## Parts of the exercise:
- A) From the article on Brazilian football below, list every person it calls a president (not a presidential candidate), giving the office for each as the article states it.
- B) Write the next few sentences of the article on Brazilian football and the CBF, starting after its final sentence.

***** Passage shown

Players are griping because teams delay paychecks. Managers balk at signing for less money. Third party syndicates continue to hold shares of players like slices of churrasco, dribbling around FIFA rules.

Big government has traditionally played Santa for the Brazilian Football Confederation (CBF), with national and state development banks providing the perennially debt plagued organization and the teams that are in it with loans and credits. But corruption charges and overbilling on World Cup stadiums sparked violent protests last year and during the recent presidential campaign.

New finance minister Joaquim Levy is a no-nonsense operator who isn't likely to open the cookie jar for Brazil's futebol fraternity.

To help counter the protests Neymar and Ronaldo were brought in by the neoliberal Brazilian Social Democratic Party to endorse their presidential candidate, Aecio Neves.

With street protesters linking futebol with corruption, local media outed Ronaldo for renting his luxury Rio home to FIFA president Sepp Blatter during the World Cup for 404,000 pounds. Neymar, while not faced with charges, was buzzed up in a tax fraud case associated with his transfer to Barcelona from Brazil.

Needless to say the tactic backfired.

President Dilma Rousseff distanced her government from the futebol fracas and won reelection over Neves by a 3 million votes.

Dealing with the fall out from the anti-futebol protests incoming CBF president Marco Polo del Nero, currently president of the powerful Sao Paulo Football Federation, has brought in an elite political marketer, Walter Feldman, to create a new image for the organization.

Feldman designed the unsuccessful campaign of Marina Silva, whose rags to riches story going from illiterate rubber tapper to presidential candidate gained international attention. The Financial Times just listed Marina-- who is not a football fan-- as one of the most influential women of 2014.

Silva's presidential bid lost momentum, however, and she didn't make it to the final run-off. With Feldman out of a job del Nero and the CBF made him an offer he couldn't refuse.

Whether Feldman rebuilds the image of the CBF or puts a slick PR wrapper over the never ending allegations of corruption and cronyism remains to be seen. But the surprise resignation of FIFA ethics chief, ex- U.S. attorney general Michael Garcia, suggests that there's lots of room for more of the same old CBF.

**********
***** Given data

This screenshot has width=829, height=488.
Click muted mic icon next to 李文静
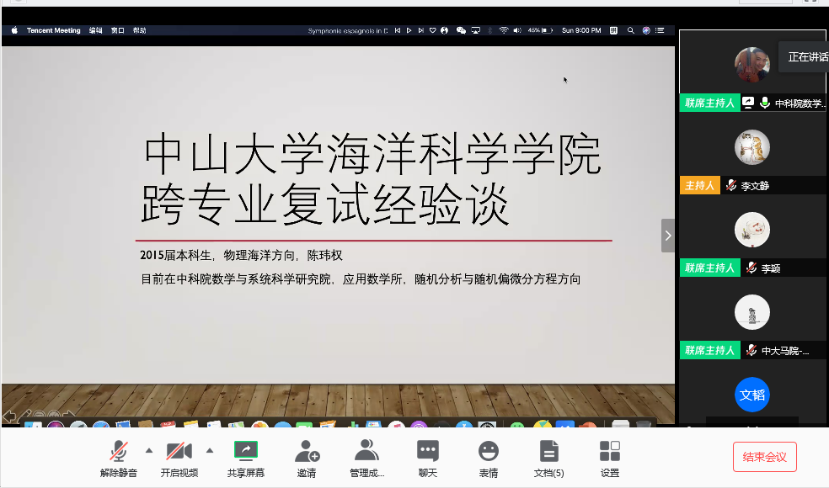pos(731,186)
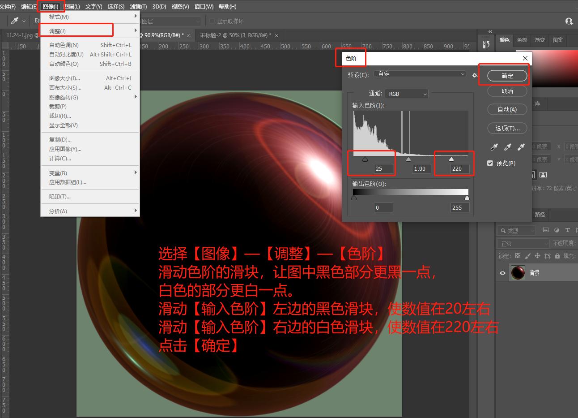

**********

## Answers given:
- A)
- Sepp Blatter: FIFA president
- Dilma Rousseff: President (of Brazil), who won reelection
- Marco Polo del Nero: incoming CBF president, currently president of the Sao Paulo Football Federation

- B)
Santa is playing scrooge to Brazil's fans too.

Creeping inflation and high credit card rates are making it difficult for middle income Brazilians, already struggling to make monthly payments on homes and automobiles, to take their families to games and buy licensed CBF jerseys and other revenue producing merchandise.

A licensed CBF notebook with the logo of big name teams like Flamengo, Botafogo and Corinthians, a must have for many schoolboys, costs 14 rials (just over 3 pounds), as much as a 4 megabyte hard drive.

Santa brought a small gift for the national team under returning manager Carlos Dunga. Last Christmas they were not among the world's top 10 teams. After being humilitared by Germany in the World Cup they have played their way back into the top 10, ranking 6th in the world in the FIFA-Coca Cola standings.

The best gift the futebol Santa is bringing Brazil this year is priceless. It is the gift of life, for Pele, who was released from hospital after two weeks of treatment (including dialysis and antibiotics) for a problem with his one remaining kidney.

Few people knew that Pele helped Brazil win 3 FIFA World Cups playing with just one functioning kidney. At the end of his career, while playing for the Cosmos in New York surgeons removed the non-working kidney and the press never learned about it.

As Brazil's top sides count the coals in their stockings and sell their best players to the Premier League and Europe Pele's lust for life can remind them it's time to make the game he made beautiful beautiful again.